### Directions for this task
An exact reproduction of all the entries is the expected answer.

### Data supplied
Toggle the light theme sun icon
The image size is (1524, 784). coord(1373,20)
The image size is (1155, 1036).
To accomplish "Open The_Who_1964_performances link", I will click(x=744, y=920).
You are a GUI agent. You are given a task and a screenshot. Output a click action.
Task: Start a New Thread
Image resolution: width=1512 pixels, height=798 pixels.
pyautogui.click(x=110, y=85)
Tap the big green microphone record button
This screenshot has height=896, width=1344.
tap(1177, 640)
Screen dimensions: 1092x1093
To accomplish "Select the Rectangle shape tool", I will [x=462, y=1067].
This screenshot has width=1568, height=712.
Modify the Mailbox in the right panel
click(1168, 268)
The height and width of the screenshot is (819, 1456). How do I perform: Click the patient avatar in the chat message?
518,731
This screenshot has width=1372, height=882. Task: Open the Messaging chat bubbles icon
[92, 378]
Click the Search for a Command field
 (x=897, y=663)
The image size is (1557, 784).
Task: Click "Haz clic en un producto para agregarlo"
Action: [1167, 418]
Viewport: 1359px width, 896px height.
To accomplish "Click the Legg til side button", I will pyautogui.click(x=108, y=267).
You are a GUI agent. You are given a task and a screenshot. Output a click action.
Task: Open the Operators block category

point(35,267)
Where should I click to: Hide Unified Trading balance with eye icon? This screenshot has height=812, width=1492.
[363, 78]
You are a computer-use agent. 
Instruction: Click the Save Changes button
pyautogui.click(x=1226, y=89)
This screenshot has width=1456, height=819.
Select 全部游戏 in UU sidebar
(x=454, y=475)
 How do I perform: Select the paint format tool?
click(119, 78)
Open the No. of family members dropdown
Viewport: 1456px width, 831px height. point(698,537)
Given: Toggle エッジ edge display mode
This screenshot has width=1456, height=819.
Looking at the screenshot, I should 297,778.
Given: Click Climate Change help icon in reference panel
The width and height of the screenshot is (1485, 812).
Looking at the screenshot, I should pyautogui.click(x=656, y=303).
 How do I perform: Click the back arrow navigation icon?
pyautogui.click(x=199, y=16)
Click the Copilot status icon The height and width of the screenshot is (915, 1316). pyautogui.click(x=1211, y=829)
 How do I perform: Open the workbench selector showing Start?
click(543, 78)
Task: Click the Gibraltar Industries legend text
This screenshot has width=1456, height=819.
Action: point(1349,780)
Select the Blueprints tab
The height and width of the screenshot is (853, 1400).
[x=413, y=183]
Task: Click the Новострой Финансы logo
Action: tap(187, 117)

### Solution
Toggle the light theme sun icon
The image size is (1524, 784). coord(1373,20)
The image size is (1155, 1036).
To accomplish "Open The_Who_1964_performances link", I will click(x=744, y=920).
You are a GUI agent. You are given a task and a screenshot. Output a click action.
Task: Start a New Thread
Image resolution: width=1512 pixels, height=798 pixels.
pyautogui.click(x=110, y=85)
Tap the big green microphone record button
This screenshot has height=896, width=1344.
tap(1177, 640)
Screen dimensions: 1092x1093
To accomplish "Select the Rectangle shape tool", I will [x=462, y=1067].
This screenshot has width=1568, height=712.
Modify the Mailbox in the right panel
click(1168, 268)
The height and width of the screenshot is (819, 1456). How do I perform: Click the patient avatar in the chat message?
518,731
This screenshot has width=1372, height=882. Task: Open the Messaging chat bubbles icon
[92, 378]
Click the Search for a Command field
 (x=897, y=663)
The image size is (1557, 784).
Task: Click "Haz clic en un producto para agregarlo"
Action: [1167, 418]
Viewport: 1359px width, 896px height.
To accomplish "Click the Legg til side button", I will pyautogui.click(x=108, y=267).
You are a GUI agent. You are given a task and a screenshot. Output a click action.
Task: Open the Operators block category

point(35,267)
Where should I click to: Hide Unified Trading balance with eye icon? This screenshot has height=812, width=1492.
[363, 78]
You are a computer-use agent. 
Instruction: Click the Save Changes button
pyautogui.click(x=1226, y=89)
This screenshot has width=1456, height=819.
Select 全部游戏 in UU sidebar
(x=454, y=475)
 How do I perform: Select the paint format tool?
click(119, 78)
Open the No. of family members dropdown
Viewport: 1456px width, 831px height. point(698,537)
Given: Toggle エッジ edge display mode
This screenshot has width=1456, height=819.
Looking at the screenshot, I should 297,778.
Given: Click Climate Change help icon in reference panel
The width and height of the screenshot is (1485, 812).
Looking at the screenshot, I should pyautogui.click(x=656, y=303).
 How do I perform: Click the back arrow navigation icon?
pyautogui.click(x=199, y=16)
Click the Copilot status icon The height and width of the screenshot is (915, 1316). pyautogui.click(x=1211, y=829)
 How do I perform: Open the workbench selector showing Start?
click(543, 78)
Task: Click the Gibraltar Industries legend text
This screenshot has width=1456, height=819.
Action: point(1349,780)
Select the Blueprints tab
The height and width of the screenshot is (853, 1400).
[x=413, y=183]
Task: Click the Новострой Финансы logo
Action: tap(187, 117)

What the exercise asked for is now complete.